Lin Qian memandangi jari-jarinya dan menunjukkanya pada Li Zhicheng, dengan senyum manis di wajahnya. "Terima kasih, ini berhasil."

Li Zhicheng memandangnya dan mengangguk ringan.

Lin Qian berkata lagi, "Lihat, ini membeku dan tidak sakit lagi." Mengedip dengan senyum manisnya, dia berbalik dan berjalan menuju ke kantor tanpa menunggu reaksi Li Zhicheng.

Li Zhicheng tetap disitu, memperhatikan Lin Qian yang dengan tenang melenturkan jari-jarinya sambil berjalan. Diam beberapa saat, Li Zhicheng tersenyum tipis dan dia pun akhirnya beranjak pergi kedalam ruangan.

Di dalam ruang kantor, Lin Qian menelepon Gu Yanzhi di tengah malam, sebagai tindakan berhati-hati. "Tn. Gu, maaf mengganggu anda. Saya berada di kantor. Manajer Li Zhicheng datang dan hendak mengambil beberapa dokumen. Saya ingin memastikan hal ini dengan anda."

Suara Gu Yanzhi dari ujung sambungan telepon tidak terdengar seperti mengantuk, namun sedikit terkesan terkekeh tanpa penjelasan. "Li Zhicheng...manajer itu? Mmm, Aku memang menyuruhnya. Berikan padanya."

Lin Qian memilih beberapa dokumen, dan menyerahkannya kepada Li Zhicheng, kemudian berkata, "Brosur-brosur sedang dicetak. Tunggu beberapa menit. Aku akan memberikan salinannya kepadamu setelah selesai menghitung semuanya. Kau bisa menunggu sambil duduk."

Tanpa berkata apa pun, Li Zhicheng duduk di seberangnya.

Suasana sepi di ruangan yang besar. Mereka duduk berhadapan sesaat sebelum Lin Qian berkata: "Ayo, kita habiskan ubinya."

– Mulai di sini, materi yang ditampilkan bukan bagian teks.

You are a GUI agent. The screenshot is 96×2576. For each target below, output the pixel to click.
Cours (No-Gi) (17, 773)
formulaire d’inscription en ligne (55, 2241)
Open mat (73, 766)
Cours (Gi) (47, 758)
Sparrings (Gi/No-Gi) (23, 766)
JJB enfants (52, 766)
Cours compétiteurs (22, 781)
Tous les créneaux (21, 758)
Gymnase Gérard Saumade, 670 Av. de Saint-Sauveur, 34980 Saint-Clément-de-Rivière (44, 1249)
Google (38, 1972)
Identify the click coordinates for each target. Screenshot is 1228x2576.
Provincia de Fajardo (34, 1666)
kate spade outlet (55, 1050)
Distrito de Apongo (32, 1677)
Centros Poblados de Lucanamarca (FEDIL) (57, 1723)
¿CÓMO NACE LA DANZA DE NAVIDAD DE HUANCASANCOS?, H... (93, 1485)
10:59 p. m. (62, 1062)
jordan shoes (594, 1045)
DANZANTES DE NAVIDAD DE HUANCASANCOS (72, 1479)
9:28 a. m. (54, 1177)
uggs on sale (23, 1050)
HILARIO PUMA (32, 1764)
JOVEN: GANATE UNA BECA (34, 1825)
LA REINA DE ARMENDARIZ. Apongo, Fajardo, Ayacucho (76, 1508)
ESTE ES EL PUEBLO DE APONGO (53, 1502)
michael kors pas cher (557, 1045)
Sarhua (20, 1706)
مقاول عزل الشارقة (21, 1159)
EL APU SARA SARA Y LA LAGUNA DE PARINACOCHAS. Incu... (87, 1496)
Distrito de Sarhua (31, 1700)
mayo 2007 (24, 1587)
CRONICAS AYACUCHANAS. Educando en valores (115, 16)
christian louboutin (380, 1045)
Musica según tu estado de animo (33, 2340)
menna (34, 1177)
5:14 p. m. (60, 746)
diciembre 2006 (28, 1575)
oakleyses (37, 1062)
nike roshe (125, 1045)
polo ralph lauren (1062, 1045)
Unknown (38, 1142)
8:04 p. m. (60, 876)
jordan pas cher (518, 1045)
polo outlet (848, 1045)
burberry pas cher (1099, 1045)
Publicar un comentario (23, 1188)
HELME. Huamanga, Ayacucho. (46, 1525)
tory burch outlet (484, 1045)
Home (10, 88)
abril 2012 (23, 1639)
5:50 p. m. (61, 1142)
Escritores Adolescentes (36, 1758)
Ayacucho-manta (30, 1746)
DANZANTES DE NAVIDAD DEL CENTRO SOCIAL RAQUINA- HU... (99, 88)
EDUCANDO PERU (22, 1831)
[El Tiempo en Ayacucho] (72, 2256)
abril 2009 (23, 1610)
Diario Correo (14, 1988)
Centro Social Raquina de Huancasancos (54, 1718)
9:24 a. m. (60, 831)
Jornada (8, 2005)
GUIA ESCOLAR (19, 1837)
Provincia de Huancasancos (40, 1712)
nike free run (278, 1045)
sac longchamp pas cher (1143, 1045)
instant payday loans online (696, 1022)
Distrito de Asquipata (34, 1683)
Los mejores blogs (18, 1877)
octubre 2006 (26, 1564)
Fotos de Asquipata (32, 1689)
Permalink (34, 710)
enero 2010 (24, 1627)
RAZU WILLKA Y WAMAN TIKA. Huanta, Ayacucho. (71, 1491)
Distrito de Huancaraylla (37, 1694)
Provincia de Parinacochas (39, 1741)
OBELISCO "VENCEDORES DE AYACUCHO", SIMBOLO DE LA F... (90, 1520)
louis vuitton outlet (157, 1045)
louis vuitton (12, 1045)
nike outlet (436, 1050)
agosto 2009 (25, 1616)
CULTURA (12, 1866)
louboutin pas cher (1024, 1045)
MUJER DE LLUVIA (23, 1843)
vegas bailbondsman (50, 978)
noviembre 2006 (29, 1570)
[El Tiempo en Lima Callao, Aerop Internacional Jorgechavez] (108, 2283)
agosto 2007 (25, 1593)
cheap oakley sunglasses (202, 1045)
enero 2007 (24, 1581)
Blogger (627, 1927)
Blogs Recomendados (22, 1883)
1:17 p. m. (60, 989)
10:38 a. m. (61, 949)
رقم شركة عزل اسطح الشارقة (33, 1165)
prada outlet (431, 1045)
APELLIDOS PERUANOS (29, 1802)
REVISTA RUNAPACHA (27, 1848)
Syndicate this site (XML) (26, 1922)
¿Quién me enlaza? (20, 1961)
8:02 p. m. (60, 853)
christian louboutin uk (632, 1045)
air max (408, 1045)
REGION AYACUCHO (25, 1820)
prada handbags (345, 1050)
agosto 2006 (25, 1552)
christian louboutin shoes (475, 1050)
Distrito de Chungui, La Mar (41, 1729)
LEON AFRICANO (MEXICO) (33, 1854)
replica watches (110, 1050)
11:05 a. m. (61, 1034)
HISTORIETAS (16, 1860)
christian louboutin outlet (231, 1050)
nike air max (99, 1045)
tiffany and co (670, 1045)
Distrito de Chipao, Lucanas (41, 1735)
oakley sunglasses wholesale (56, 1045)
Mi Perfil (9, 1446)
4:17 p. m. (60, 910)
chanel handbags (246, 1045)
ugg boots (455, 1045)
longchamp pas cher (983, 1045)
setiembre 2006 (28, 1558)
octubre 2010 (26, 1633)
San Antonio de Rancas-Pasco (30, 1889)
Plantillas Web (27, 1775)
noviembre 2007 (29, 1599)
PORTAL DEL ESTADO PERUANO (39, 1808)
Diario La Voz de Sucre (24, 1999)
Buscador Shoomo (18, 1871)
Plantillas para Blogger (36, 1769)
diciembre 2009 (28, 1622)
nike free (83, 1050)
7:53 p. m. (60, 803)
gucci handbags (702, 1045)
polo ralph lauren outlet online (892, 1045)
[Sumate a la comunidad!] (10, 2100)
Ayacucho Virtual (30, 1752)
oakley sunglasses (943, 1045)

Li Zhicheng menengadah ke arahnya dengan matanya yang berwarna gelap dan tenang. Berpikir mungkin dia tidak ingin makan, Lin Qian baru saja hendak mengatakan dia akan menghabiskan semuanya sendiri ketika dia mendengar suara berat Li Zhicheng.

"Mmm."

Dengan hanya satu jari yang terluka, Lin Qian masih dapat mengupas ubi bakar dengan kedua tangannya. Ketika dia selesai mengupas sebuah ubi, dia menengadah dan mendapati Li Zhicheng sudah mulai memakannya.

Mereka masih duduk di hadapan perapian. Dia besar dan tinggi, sebuah ubi yang mungil didalam tangannya yang perkasa. Dia mengunyah dengan mulut tertutup, terlihat sangat tampan dan serasi.

Sedikit tersentuh, Lin Qian mulai penasaran. Karena mereka tidak akrab, dia tidak berani bertanya mengapa Li Zhicheng meninggalkan kemiliteran dan masuk ke bisnis. Oleh karena itu, dia bertanya dengan cara yang lebih kasual, "Apakah kau menyukai pekerjaan barumu?"

Li Zhicheng terdiam dan menjawab dengan suara tenang, "ya."

Lin Qian mengangguk dan tidak bertanya lagi.

Lin Qian merasa kenyang setelah menghabiskan sebuah ubi. Melihat Li Zhicheng berhenti makan, dia berkata, "Aku tidak akan makan lagi. Aku sudah kenyang. Habiskan sisanya kalau kau mau."

Li Zhicheng kemudian menghabiskan dua ubi jalar yang tersisa dengan cepat dan tenang.

Setelah memilah semua dokumen, Lin Qian menguap dan memberikan salinan brosur kepadanya. "Baik, ini dia."

Dengan setumpuk dokumen di tangannya, Li Zhicheng berdiri diam, dan melihat ke arahnya.

Lin Qian berkedip. "Ada yang lain?"

"Aku punya salep untuk luka bakar," Li Zhicheng berkata dengan suara yang jernih dan datar.